- **Activity**: Filter task. Return each line of the material that holds the string "dots".

- **Material supplied**:
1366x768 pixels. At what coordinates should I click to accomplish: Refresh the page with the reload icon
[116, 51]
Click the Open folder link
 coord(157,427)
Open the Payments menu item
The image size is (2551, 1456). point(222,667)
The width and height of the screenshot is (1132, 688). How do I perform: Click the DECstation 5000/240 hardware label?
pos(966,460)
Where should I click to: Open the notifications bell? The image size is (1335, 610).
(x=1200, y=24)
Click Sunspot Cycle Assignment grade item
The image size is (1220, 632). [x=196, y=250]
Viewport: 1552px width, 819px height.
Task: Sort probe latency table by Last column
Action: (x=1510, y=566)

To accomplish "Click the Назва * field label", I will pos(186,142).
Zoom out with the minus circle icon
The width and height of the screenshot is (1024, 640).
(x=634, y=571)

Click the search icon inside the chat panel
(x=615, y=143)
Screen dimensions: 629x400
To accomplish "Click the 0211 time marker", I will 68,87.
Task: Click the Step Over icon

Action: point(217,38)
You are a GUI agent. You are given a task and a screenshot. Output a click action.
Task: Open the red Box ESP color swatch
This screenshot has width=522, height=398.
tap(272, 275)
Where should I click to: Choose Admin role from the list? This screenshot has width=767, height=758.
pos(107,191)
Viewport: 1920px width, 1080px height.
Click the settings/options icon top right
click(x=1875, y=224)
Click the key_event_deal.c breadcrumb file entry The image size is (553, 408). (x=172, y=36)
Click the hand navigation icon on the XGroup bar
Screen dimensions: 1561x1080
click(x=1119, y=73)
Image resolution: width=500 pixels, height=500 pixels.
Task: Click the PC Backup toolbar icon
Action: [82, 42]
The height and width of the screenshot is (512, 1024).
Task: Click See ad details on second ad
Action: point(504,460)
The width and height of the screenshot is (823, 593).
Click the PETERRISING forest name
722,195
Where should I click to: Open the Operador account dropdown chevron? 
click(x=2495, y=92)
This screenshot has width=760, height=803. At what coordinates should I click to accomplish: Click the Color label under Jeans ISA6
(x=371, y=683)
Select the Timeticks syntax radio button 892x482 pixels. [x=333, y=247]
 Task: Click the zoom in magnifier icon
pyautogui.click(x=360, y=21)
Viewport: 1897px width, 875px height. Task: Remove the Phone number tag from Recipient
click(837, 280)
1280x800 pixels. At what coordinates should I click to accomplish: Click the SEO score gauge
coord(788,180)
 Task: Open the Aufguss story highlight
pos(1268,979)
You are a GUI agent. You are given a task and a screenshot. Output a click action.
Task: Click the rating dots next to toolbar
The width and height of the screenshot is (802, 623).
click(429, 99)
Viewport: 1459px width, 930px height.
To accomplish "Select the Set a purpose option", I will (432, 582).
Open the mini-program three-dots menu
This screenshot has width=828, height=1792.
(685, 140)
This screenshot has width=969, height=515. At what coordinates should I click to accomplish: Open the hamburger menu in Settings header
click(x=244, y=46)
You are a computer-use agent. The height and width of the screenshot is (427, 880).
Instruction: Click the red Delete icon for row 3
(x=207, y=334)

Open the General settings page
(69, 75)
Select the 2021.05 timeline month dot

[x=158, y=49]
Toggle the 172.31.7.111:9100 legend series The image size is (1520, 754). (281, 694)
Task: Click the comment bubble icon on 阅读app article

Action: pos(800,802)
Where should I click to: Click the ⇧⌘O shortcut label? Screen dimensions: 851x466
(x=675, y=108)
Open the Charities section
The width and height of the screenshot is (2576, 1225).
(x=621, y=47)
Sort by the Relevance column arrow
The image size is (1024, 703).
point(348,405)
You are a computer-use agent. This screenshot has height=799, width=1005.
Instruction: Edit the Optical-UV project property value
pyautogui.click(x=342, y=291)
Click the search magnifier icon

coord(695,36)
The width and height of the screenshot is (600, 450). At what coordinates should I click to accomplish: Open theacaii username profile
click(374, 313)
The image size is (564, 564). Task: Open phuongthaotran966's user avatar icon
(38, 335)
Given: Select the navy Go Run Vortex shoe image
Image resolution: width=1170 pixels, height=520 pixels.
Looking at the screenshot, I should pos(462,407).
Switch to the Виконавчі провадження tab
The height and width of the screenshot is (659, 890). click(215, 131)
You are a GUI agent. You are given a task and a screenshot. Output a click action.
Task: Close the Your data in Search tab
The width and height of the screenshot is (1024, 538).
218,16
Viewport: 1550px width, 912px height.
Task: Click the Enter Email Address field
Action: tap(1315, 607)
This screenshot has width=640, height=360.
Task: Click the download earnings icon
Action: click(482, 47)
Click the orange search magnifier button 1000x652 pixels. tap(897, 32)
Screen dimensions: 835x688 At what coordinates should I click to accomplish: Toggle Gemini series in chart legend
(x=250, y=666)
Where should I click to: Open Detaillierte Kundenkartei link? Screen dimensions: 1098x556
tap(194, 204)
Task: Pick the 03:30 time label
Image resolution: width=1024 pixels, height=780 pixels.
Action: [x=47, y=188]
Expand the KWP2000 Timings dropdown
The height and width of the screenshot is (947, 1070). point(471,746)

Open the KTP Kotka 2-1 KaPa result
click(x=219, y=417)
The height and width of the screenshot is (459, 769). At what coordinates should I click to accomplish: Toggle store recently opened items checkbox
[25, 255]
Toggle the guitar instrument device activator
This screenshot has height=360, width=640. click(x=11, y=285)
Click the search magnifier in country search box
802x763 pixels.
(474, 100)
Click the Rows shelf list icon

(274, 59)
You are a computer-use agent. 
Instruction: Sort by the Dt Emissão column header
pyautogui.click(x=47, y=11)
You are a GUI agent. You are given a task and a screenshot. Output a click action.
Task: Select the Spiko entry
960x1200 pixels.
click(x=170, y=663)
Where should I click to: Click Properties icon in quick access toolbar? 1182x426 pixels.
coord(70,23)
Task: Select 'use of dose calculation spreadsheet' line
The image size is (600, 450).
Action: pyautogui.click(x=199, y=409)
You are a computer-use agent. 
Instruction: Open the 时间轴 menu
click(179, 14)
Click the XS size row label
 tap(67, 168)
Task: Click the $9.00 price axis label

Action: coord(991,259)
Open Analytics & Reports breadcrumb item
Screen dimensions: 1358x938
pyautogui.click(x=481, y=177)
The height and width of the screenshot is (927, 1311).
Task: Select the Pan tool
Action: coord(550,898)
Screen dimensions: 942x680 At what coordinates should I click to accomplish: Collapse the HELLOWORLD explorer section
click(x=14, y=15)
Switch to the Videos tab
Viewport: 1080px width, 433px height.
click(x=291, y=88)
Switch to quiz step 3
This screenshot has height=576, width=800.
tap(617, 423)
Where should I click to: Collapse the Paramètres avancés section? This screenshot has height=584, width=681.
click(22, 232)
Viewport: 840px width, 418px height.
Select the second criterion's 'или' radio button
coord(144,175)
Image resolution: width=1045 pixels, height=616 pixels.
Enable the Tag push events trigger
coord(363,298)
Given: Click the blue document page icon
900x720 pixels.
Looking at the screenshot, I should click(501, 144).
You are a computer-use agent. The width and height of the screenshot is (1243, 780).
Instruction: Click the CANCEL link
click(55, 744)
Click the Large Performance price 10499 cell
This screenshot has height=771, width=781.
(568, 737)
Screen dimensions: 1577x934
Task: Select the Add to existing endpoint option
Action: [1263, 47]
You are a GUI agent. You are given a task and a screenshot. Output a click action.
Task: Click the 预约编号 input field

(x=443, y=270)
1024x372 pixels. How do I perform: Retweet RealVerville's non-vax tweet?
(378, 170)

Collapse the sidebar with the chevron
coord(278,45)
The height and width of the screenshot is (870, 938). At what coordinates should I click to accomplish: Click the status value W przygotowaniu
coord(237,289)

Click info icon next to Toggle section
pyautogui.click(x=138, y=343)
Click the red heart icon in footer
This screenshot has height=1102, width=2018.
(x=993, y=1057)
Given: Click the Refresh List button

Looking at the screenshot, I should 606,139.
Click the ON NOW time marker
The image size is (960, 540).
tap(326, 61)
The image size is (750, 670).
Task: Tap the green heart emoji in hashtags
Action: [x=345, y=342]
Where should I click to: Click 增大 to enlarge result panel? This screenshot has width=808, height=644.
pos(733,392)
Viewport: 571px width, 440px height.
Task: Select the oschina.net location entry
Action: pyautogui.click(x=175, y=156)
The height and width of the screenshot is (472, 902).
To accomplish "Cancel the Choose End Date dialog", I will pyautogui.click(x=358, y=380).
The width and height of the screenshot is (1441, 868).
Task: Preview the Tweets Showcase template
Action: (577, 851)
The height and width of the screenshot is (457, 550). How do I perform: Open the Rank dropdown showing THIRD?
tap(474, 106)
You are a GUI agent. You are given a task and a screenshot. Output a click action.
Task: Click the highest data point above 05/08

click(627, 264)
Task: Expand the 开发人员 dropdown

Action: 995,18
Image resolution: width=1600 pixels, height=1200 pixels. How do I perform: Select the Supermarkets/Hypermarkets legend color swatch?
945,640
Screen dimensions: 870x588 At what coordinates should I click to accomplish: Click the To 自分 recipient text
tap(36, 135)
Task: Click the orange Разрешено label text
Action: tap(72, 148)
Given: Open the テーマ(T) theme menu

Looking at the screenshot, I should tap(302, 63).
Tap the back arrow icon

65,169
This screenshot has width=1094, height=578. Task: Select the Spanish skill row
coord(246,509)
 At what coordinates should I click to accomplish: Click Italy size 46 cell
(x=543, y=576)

- **Your response**:
Task: Click the rating dots next to toolbar
Open the mini-program three-dots menu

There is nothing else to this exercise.